The debate over climate change, energy security and other allied topics have grown shriller over past many years. However, one particular subject that most of us can agree upon is that our reliance over fossil fuel is neither sustainable nor desirable. Given the rapid pace with which clean energy technologies as well as energy storage technologies are progressing, it appears inevitable that our reliance on renewable energy will only grow in the coming years.  We are now also finding that our Gold reverses are also having to be looked at as this direct impact on climate change is having a direct impact of finding fresh Gold reserves.
Why should we look forward to and welcome our increased reliance on renewable energy in the coming years? Here is a list of top 7 reasons that should leave you in no doubt about over this issue.

1. A genuine and scalable alternative

Renewable energy sources and their exploitation are no longer merely science projects. They have moved well ahead into the industrial domain with sound commercial logic and latest technologies backing them. Today, solar and wind power are competing with fossil fuel on price per unit on a favorable basis. Going forward, we can expect even more technological innovations that will further bring down the cost of renewable energy, making them the most economical option for end consumer. The share of renewable energy is growing at an unprecedented pace and this trend is set to continue well into the future.

2. Environmental friendly

Burning fossil fuel releases a massive and unsustainable levels of carbon dioxide into the atmosphere. According to scientist, carbon dioxide traps heat in the atmosphere leading to global warming and climate change. However, with renewable energy sources such as solar and wind, there is zero emission of such green house gases, ensuring that our planet remains a habitable place for humans and other species alike in the future.

3. We are never running out of them

One of the biggest danger of over reliance on fossil fuel is that they are an exhaustible resource. If we continue to use them at our current pace, it’ll only be a matter of few decades before we run out of them. However, there is no such risk with renewable sources of energy such as solar and wind. This is why they are called renewable, as the sun and the wind are always going to be available.

thermal technology

4. Universally available

One of the biggest benefits of increased use of renewable energy is that they, unlike fossil fuels, are available in practically every corner of the world. Renewable energy, because they can be set up by an individual without any reliance on big companies, are also economically empowering. By their very nature, renewable energy resists monopolistic practices that we have come to expect from traditional utility companies.
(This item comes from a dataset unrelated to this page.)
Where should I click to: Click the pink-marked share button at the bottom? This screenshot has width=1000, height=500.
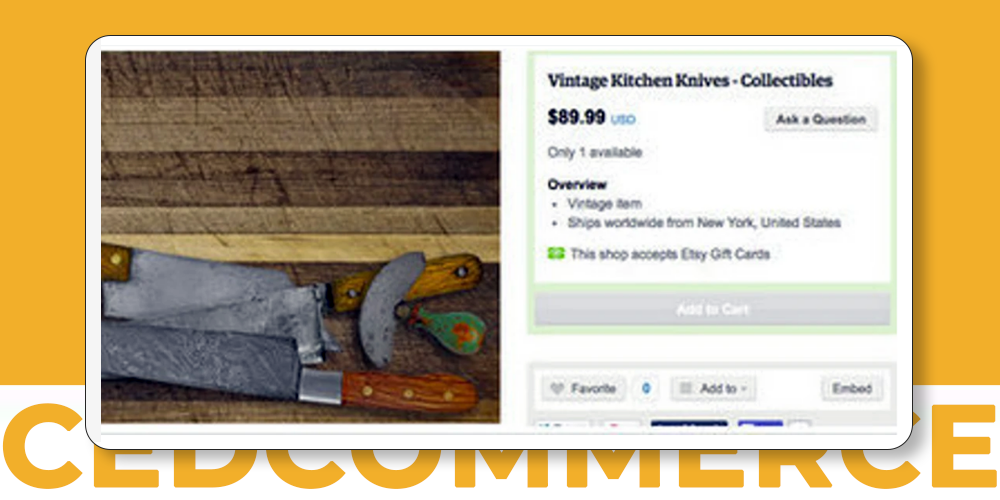(x=619, y=423)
5. May contribute to global peace

It is a well known fact that a lot of wars and strife that we witness around the world, especially in the fossil fuel rich West Asia, is caused due energy conflicts. However, as the importance of traditional sources of hydrocarbon based energy goes down, we can expect a lot of geopolitical disputes to come to an end. Countries that have so far been dependent on other fossil fuel rich countries will no longer have to rely on imports for energy independence.
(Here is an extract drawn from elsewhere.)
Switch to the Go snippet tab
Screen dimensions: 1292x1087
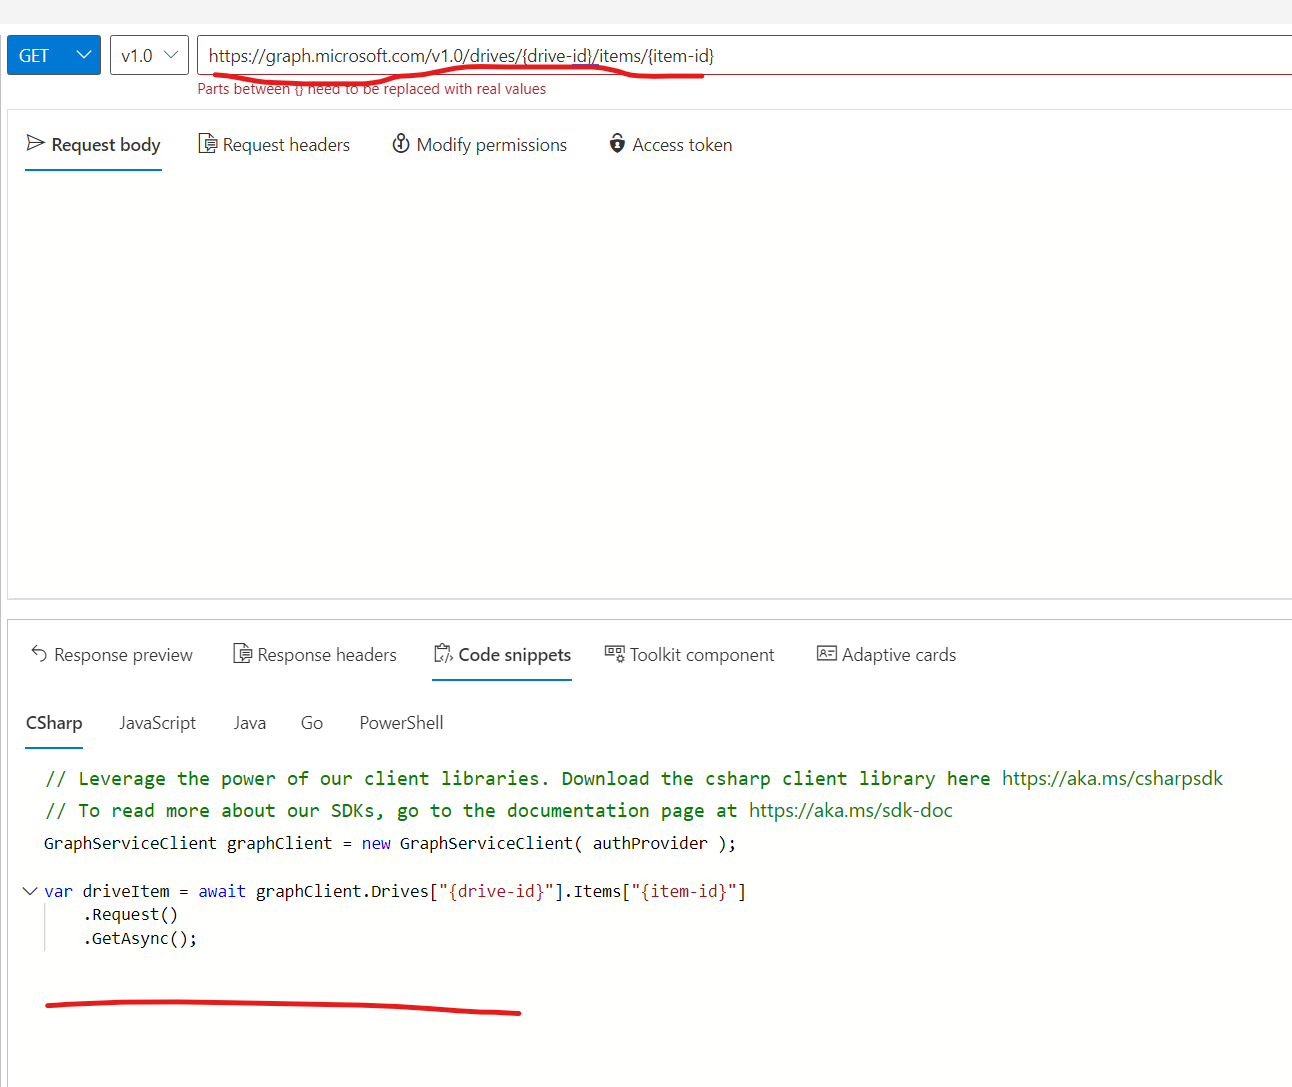point(311,722)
6. The depreciation of our Gold reserves

Over the last few years the government has seen a direct impact on the decline in our Gold reserves over other countries. It is now turning to recycling companies to head up the fight to save these fast diminishing.  Companies that are picking up household waste and disposing of it in landfills are now being told to buckle up and look forward to the ride of their lives because there is going to be a tax on the landfill and all because of the Gold depleting. We spoke to and interviewed a skip hire company skiphireincoventry.co.uk – household waste who have been in the business for years and they simple said they would just pass the cost onto their customers.